# Work request:
What you return must be an exact copy of the lines in the listing below between the line holding "トップページ (1006, 1417)" and the line holding "アフィリエイトプログラム (1541, 1013)", inclusive, and nothing more.

"""

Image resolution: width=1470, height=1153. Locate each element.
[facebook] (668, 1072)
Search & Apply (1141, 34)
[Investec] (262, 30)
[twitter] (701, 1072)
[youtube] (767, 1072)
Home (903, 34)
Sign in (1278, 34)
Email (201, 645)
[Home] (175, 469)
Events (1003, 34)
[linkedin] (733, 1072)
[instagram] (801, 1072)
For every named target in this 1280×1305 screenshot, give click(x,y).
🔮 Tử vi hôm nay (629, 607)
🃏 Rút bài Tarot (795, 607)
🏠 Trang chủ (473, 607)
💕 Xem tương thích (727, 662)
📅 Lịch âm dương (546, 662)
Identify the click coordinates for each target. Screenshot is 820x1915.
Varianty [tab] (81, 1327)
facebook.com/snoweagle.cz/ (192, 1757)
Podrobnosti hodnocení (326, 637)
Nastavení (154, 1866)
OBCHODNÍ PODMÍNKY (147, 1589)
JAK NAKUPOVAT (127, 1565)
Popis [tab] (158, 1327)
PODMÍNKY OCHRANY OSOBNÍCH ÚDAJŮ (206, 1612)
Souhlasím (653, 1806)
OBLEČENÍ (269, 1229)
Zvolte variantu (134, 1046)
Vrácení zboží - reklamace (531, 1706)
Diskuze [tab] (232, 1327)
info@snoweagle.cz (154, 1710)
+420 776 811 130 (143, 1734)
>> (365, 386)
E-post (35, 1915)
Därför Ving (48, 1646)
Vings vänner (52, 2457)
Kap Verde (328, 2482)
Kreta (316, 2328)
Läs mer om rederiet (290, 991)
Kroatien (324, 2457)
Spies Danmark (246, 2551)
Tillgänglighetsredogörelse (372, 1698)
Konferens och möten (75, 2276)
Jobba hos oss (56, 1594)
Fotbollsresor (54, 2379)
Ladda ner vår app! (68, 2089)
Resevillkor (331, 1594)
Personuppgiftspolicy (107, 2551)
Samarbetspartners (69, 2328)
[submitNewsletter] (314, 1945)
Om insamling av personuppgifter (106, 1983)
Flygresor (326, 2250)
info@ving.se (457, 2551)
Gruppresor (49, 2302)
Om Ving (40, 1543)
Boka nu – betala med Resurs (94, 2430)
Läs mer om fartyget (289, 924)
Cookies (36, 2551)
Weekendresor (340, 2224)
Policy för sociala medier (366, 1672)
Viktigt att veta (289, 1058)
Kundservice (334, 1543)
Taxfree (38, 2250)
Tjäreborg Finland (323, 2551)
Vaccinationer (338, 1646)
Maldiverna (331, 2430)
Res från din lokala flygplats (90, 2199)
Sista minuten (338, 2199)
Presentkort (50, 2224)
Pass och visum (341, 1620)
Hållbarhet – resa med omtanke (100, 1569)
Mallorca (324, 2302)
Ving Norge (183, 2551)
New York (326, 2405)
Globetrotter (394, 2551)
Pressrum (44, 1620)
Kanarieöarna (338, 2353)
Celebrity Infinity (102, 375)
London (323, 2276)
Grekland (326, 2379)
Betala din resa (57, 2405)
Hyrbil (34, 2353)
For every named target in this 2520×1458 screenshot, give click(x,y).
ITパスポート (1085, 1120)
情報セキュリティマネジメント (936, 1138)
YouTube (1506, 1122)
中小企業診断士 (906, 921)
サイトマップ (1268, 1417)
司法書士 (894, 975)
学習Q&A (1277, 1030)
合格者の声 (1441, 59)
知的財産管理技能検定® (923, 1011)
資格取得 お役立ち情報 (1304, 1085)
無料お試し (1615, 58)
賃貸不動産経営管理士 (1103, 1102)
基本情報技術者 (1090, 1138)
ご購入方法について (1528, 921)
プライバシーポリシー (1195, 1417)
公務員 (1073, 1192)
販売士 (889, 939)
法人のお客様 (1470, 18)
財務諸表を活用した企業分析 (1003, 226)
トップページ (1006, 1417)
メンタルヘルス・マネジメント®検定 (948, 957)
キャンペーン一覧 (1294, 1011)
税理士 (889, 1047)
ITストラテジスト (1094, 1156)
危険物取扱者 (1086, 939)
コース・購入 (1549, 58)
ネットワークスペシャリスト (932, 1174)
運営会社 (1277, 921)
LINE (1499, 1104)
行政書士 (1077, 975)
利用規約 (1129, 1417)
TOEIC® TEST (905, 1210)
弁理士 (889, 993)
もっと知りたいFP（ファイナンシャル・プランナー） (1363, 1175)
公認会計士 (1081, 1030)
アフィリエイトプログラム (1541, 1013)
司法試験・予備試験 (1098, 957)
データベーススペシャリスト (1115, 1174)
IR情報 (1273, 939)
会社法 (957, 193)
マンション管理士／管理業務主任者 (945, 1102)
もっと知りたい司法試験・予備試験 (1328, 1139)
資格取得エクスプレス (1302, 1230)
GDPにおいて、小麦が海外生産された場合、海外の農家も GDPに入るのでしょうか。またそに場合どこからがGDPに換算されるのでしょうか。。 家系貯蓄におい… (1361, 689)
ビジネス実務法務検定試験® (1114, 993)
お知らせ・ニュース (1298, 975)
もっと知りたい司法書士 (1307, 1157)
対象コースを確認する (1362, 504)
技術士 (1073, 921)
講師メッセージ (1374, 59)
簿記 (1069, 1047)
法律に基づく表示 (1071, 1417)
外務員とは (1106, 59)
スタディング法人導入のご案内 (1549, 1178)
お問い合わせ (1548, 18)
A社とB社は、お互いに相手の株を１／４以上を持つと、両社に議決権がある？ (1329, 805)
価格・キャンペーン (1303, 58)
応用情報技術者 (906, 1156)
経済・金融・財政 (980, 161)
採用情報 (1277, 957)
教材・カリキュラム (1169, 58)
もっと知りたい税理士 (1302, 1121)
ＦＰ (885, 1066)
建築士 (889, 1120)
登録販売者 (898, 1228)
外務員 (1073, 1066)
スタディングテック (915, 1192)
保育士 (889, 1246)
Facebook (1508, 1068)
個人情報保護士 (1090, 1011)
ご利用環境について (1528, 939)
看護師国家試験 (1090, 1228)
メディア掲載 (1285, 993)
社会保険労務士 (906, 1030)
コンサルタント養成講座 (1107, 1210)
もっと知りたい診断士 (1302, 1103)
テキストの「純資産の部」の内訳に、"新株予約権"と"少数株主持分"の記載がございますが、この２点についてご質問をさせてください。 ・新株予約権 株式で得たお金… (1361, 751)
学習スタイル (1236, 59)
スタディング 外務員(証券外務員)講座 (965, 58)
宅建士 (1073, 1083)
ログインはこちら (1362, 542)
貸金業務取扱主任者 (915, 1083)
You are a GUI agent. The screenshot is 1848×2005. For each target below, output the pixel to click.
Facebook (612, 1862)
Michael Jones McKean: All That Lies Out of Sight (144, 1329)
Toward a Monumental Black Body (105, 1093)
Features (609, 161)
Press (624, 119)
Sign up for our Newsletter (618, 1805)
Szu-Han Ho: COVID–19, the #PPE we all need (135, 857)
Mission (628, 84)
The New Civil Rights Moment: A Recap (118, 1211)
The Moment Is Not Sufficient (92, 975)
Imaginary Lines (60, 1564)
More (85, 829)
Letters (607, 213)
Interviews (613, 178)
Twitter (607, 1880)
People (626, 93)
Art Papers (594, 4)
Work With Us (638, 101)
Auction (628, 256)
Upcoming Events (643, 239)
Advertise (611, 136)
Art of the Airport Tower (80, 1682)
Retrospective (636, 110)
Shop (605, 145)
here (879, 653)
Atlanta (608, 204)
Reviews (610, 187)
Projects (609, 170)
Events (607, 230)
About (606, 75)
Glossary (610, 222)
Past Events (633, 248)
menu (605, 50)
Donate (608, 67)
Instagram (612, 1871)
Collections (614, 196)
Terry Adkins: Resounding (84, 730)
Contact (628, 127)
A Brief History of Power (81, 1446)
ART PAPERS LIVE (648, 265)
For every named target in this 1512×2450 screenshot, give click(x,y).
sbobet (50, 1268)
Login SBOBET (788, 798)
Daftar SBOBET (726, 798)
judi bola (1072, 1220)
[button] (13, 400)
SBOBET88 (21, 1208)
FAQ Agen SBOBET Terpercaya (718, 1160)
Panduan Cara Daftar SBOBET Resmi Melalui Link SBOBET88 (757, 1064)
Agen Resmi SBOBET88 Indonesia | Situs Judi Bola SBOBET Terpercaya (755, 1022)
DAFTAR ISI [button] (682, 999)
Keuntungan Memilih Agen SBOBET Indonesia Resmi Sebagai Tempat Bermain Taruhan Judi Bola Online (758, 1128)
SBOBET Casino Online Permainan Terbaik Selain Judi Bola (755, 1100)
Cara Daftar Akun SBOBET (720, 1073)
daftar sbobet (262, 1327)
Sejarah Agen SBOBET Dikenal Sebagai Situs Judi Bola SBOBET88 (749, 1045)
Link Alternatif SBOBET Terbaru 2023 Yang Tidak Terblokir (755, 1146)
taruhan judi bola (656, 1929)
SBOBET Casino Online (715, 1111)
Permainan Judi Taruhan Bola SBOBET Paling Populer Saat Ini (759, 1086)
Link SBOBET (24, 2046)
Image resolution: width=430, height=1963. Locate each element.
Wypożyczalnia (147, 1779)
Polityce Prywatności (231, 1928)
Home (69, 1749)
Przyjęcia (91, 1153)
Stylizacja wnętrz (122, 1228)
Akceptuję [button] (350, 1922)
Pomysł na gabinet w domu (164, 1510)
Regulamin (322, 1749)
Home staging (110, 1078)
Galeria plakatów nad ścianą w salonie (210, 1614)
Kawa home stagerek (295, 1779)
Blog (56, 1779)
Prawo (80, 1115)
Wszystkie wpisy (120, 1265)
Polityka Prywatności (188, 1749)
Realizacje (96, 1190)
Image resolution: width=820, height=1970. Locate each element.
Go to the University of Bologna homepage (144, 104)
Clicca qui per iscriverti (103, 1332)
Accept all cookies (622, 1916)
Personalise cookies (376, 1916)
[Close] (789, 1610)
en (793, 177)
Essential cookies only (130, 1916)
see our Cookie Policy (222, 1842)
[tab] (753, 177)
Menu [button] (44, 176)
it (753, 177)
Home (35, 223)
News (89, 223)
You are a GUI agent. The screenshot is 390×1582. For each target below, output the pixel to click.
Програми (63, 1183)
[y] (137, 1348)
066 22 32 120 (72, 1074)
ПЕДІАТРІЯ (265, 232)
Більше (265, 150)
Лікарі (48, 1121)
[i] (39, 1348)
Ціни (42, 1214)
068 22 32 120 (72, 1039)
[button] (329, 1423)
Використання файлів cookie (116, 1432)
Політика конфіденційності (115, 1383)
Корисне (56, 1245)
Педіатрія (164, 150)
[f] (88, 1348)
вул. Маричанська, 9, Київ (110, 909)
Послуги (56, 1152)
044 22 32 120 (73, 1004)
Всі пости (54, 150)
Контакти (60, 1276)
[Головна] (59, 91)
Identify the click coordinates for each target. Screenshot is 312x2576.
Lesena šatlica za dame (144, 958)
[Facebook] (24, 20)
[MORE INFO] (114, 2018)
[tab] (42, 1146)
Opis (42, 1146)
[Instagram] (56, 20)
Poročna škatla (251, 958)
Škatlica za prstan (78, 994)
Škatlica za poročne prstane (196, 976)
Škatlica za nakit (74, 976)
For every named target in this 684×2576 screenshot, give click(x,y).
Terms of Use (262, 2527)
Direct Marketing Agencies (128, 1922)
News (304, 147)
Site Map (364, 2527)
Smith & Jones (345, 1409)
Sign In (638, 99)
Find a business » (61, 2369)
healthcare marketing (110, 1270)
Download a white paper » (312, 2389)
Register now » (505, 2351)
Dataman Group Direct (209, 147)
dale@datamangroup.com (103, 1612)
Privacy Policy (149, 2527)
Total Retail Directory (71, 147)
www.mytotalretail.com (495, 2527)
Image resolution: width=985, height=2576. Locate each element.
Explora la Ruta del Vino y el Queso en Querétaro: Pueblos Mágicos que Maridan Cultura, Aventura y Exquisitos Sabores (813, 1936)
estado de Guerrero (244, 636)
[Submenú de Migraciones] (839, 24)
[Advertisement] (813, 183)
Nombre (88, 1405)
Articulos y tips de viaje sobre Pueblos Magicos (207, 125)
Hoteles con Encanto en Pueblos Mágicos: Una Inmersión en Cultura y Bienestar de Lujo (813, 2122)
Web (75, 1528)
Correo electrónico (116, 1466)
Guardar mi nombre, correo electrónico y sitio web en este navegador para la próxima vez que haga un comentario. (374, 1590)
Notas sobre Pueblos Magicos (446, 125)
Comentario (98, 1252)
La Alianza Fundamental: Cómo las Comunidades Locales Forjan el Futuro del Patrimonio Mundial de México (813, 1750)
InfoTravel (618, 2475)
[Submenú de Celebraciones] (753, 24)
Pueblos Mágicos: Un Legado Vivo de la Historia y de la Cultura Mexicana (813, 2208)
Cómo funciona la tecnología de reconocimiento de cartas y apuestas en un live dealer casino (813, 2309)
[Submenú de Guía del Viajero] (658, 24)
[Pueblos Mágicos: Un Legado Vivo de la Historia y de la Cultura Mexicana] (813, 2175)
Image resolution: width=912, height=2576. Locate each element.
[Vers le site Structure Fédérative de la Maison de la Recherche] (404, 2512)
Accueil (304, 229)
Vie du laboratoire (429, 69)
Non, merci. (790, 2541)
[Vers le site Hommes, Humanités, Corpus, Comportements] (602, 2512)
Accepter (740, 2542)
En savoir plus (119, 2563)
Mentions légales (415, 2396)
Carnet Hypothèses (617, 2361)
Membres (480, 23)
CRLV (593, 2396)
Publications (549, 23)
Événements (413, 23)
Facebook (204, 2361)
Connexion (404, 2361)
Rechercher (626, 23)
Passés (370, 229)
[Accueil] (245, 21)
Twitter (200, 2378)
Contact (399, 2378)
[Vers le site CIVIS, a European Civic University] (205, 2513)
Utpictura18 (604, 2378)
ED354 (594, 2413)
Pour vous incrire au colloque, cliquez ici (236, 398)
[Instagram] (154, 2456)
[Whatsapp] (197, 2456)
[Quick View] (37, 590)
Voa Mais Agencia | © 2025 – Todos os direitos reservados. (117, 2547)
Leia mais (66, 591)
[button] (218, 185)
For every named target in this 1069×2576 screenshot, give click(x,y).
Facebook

"""

# Result for this exercise:
トップページ (1006, 1417)
メンタルヘルス・マネジメント®検定 (948, 957)
キャンペーン一覧 (1294, 1011)
税理士 (889, 1047)
ITストラテジスト (1094, 1156)
危険物取扱者 (1086, 939)
コース・購入 (1549, 58)
ネットワークスペシャリスト (932, 1174)
運営会社 (1277, 921)
LINE (1499, 1104)
行政書士 (1077, 975)
利用規約 (1129, 1417)
TOEIC® TEST (905, 1210)
弁理士 (889, 993)
もっと知りたいFP（ファイナンシャル・プランナー） (1363, 1175)
公認会計士 (1081, 1030)
アフィリエイトプログラム (1541, 1013)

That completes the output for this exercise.